# EXERCISE REQUIREMENTS:
Find the lines below that contain the string "will". Copy each one.

# GIVEN RECORDS:
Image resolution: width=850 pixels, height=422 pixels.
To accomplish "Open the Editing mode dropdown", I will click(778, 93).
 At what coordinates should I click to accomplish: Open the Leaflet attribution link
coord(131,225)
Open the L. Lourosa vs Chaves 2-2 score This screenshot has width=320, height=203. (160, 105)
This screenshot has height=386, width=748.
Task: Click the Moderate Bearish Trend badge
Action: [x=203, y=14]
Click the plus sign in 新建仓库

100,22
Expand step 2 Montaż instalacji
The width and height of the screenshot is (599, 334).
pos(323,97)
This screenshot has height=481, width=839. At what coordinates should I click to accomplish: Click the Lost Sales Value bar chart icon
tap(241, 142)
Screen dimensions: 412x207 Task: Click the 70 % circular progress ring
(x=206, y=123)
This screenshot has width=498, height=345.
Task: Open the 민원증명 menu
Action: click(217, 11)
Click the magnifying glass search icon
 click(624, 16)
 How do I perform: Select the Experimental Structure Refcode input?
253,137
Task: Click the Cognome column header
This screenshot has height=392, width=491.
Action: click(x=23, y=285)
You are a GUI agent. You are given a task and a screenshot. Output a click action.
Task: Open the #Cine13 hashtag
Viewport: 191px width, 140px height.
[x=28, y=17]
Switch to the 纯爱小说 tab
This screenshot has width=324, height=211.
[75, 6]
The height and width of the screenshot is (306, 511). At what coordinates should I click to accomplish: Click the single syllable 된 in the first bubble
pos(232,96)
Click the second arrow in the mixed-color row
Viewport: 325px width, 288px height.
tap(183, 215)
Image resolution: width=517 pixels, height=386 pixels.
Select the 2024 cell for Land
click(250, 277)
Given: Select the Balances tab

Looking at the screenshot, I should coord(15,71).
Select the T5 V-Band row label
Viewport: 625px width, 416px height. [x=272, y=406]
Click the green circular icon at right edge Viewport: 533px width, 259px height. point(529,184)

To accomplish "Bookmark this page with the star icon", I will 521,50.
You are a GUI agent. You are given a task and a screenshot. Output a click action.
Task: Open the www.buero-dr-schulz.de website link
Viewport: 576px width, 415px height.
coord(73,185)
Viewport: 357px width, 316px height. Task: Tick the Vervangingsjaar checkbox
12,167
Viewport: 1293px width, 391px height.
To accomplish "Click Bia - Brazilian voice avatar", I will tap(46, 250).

# REPLY:
To accomplish "Open the Editing mode dropdown", I will click(778, 93).
To accomplish "Bookmark this page with the star icon", I will 521,50.
To accomplish "Click Bia - Brazilian voice avatar", I will tap(46, 250).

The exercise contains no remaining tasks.